I climb into the tent beside him, the mattress dipping under my weight. “You’re his son, Charlie.”

He runs his hands down his thighs, sighing. “I’m not good at this shit.” He kneads his eyebrow, then leans back on the mattress, staring up through the mosquito-netted roof, a Charlie-suggested compromise that still counts as Libby and me sleeping under the stars. “I’ve never felt so useless in my life. Things are falling apart for them, and the best I can do is open the store every day at the same time.”

“Which, from what you’ve told me, is a vast improvement.” I move closer, his warm smell curling around me, the sun coaxing it from his skin. Overhead, spun-sugar clouds drift across the cornflower blue sky. “You’re not useless, Charlie. I mean, look at all this.”

He gives me a look. “I know how to set up a tent, Nora. It’s not Nobel-worthy.”

I shake my head. “Not that. You’re . . .” I search for the right word. It’s rare that my vocabulary fails me like this. “Organized.”

His eyes crackle with light as he laughs. “Organized?”

Extremely,” I deadpan. “Not to mention thorough.”

“You make me sound like a contract,” he says, amused.

“And you know how I feel about a good contract,” I say.

His smirk pulls higher. “Actually, I only know how you feel about a bad one, written on a damp napkin.” He lies back fully on the mattress, and I do too, leaving a healthy gap between us.

“A good contract is . . .” I think for a moment.

“Adorable?” Charlie supplies, teasing.

“No.”

“Comely?”

“At bare minimum,” I say.

“Charming?”

“Sexy as hell,” I reply. “Irresistible. It’s a list of great traits and working compromises that watch out for all parties involved. It’s . . . satisfying, even when it’s not what you expected, because you work for it. You go back and forth until every detail is just how it needs to be.”

I look sidelong at Charlie. He’s already looking at me. The healthy gap has developed a fever. “What’s the deal with Amaya?” It’s out before I can second-guess it.

The corners of his mouth turn downward. “What do you mean?”

“I mean,” I say, “you almost married her. What went wrong?”

“A lot of things,” he says.

“Oh, like you were too forthcoming?” I tease.

His lips draw into their smirk-pout. “Or maybe she just wasn’t enough of a smart-ass for my taste.”

After a beat, we turn our gazes back to the cotton-candy-soft clouds and he says, “We started dating in high school. And then she went to NYU, and after some time at community college, I followed her.”

“Your first love?” I guess.

He nods. “When we finished school, she wanted to look at places back in Asheville. It had never occurred to me that she’d want to move back, and it had never occurred to her that I wouldn’t, and we were so bad at communicating that it didn’t come up much.”

“Did you try long distance?” I ask.

“For a year,” he says. “Worst year of my life.”

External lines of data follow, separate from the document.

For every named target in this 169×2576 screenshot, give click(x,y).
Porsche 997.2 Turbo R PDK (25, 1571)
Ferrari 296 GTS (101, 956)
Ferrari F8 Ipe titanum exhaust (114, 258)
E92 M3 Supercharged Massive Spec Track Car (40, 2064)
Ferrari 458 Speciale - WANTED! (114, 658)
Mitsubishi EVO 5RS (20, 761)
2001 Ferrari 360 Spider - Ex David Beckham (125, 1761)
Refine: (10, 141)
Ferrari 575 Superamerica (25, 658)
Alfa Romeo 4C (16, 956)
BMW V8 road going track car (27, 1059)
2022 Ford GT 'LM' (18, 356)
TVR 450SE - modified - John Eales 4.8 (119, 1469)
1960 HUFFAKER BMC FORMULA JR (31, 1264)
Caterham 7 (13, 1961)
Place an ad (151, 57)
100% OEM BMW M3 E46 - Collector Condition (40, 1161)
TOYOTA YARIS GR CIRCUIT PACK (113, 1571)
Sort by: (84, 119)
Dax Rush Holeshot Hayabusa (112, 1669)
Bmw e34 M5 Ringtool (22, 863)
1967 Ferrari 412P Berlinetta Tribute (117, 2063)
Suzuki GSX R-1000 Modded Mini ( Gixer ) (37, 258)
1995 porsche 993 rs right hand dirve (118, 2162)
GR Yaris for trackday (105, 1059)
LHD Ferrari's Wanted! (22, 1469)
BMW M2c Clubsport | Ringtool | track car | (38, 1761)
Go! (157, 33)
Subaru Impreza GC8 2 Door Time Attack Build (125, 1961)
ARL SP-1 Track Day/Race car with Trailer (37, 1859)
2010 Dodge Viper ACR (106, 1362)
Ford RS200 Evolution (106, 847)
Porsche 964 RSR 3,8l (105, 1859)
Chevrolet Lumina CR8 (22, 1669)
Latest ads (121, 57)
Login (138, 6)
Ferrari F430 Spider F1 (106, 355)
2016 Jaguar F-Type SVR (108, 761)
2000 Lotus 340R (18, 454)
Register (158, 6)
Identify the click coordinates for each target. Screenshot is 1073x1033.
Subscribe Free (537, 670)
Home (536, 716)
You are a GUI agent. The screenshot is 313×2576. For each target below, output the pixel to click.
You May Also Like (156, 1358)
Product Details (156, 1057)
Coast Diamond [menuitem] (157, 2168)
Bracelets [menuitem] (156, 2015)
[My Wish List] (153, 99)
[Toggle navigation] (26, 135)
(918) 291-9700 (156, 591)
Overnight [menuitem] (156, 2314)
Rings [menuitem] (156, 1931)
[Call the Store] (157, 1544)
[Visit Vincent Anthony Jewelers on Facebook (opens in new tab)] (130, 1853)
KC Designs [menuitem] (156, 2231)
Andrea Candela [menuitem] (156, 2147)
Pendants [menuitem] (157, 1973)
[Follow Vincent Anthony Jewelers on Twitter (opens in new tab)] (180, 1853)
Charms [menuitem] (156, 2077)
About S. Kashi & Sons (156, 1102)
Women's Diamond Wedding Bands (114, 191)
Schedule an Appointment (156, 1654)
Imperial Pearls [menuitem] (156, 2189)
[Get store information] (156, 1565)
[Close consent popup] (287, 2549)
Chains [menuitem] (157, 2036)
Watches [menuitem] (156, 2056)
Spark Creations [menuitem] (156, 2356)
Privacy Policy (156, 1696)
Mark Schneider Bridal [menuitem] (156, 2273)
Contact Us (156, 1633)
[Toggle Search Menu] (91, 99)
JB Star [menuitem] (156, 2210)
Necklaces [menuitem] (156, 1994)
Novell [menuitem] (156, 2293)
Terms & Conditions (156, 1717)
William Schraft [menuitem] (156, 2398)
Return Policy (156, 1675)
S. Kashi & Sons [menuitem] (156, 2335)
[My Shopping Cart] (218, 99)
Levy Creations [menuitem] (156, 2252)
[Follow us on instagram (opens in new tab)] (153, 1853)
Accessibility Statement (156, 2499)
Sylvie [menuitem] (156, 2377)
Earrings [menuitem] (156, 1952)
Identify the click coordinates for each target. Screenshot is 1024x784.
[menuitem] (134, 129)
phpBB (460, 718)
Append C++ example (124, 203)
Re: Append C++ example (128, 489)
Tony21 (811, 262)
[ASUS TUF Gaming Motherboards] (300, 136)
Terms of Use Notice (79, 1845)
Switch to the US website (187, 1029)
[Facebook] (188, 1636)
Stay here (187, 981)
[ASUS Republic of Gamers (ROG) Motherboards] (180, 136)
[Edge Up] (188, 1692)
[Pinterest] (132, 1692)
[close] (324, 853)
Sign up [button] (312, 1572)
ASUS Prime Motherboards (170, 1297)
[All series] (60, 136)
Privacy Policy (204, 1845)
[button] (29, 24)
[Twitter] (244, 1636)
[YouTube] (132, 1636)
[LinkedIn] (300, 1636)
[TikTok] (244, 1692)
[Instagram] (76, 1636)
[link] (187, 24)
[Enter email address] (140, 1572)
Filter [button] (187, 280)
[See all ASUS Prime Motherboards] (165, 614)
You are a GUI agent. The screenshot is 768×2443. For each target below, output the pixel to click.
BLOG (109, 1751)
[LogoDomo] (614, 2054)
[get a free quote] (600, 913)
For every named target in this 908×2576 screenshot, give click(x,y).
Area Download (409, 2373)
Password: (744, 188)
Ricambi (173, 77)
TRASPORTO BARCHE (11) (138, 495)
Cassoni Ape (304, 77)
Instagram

“It never works,” I agree.

“Every day feels like a breakup,” he says. “You’re constantly letting each other down, or holding each other back. When we finally ended things, my mom was pretty brokenhearted. She told me I was making all the same mistakes she did and I was going to end up alone if I didn’t figure out my priorities.”

“She just wanted you to come back,” I say. “And Amaya was the fastest path.”

“Maybe.” He lets out a breath, like he’s resigned himself to something. “We barely spoke for a few months, and then . . .” He hesitates. “I came home for the holidays, and I found out Amaya had been dating my cousin since a few weeks after we split. That’s what she wanted to clear the air about, the other night.”

I sit up on my forearms, surprised. “Wait. Your ex-fiancée dated your cousin? Shepherd?

He nods. “My family basically agreed not to tell me, but I found out anyway, and we had another rough stretch after that.”

And there it is, another little piece of Charlie popped into place.